Ia menyembunyikan aura dan kehadirannya untuk menjaga profil rendah. Meskipun demikian, ini tidak cukup untuk menyembunyikan kecemerlangannya dari para penonton.

“Itu murid Guru Bercahaya, jadi apakah dia ada di kereta?” Pertanyaan ini muncul.

Kaisar Sejati Bachi adalah seorang pria penyendiri yang diajar langsung oleh Guru Bercahaya. Beberapa orang percaya bahwa ia memiliki sepuluh istana.

Siapa lagi di dunia ini selain Guru Bercahaya yang layak mendapatkan perlindungan kaisar ini?

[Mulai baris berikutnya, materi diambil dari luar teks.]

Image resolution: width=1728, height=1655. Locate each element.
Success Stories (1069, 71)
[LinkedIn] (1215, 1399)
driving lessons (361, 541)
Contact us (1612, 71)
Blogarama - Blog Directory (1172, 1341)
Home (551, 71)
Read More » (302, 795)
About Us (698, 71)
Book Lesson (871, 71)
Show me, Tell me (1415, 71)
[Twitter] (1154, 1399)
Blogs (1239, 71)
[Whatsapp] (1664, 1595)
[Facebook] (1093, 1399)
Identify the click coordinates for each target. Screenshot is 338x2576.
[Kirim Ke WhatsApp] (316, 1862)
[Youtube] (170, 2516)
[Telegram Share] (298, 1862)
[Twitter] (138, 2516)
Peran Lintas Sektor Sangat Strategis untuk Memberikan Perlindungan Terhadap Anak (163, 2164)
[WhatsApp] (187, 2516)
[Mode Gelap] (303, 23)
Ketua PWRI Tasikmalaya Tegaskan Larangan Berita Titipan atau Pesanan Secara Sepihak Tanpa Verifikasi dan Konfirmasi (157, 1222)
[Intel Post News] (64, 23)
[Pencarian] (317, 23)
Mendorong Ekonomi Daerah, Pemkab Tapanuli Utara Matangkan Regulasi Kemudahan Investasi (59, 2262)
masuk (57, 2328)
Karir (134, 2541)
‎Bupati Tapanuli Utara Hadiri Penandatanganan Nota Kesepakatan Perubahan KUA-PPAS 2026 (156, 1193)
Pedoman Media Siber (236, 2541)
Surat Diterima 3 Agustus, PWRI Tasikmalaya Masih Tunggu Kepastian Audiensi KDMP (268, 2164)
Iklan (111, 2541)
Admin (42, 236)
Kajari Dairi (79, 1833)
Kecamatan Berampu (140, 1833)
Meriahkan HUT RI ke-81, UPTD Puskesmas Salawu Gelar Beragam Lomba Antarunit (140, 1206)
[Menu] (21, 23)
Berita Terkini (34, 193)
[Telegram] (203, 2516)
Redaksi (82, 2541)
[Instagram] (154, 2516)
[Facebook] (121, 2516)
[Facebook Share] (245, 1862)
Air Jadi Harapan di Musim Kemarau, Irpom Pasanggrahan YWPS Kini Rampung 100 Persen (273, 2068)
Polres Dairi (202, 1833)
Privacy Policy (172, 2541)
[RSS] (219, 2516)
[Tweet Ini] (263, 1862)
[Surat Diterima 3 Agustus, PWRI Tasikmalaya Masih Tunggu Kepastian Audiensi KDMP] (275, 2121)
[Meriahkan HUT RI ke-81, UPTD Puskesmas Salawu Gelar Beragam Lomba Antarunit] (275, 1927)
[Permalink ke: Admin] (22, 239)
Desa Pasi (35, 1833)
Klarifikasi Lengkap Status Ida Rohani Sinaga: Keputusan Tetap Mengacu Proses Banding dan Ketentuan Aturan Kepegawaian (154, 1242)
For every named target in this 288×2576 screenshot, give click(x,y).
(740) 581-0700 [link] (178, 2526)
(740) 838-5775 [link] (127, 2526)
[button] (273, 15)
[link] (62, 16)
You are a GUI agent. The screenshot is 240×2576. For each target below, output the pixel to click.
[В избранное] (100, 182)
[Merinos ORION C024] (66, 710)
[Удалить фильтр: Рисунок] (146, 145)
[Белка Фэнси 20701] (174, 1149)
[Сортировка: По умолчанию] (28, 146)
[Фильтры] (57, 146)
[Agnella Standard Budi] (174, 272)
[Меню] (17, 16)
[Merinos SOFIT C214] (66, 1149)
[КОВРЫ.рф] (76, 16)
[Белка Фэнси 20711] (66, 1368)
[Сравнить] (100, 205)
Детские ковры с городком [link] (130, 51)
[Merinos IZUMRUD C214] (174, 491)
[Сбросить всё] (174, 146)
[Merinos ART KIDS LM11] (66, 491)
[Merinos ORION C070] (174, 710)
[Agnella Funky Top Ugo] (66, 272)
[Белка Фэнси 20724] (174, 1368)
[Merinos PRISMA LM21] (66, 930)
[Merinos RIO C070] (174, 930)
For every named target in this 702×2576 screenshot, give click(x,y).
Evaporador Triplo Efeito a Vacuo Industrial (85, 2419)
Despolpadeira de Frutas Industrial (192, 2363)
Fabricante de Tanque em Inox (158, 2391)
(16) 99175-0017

Orang di dalam kereta juga tetap bersikap tenang; auranya tersembunyi. Namun, hal ini tidak menghentikan kerumunan untuk membungkuk sebagai tanda hormat.

1. Kata di sini memiliki terlalu banyak arti. Perlu konteks lebih lanjut – kaki Cina; sepertiga meter; penggaris; pita ukur; salah satu dari tiga titik akupunktur untuk mengukur denyut nadi dalam pengobatan Tiongkok.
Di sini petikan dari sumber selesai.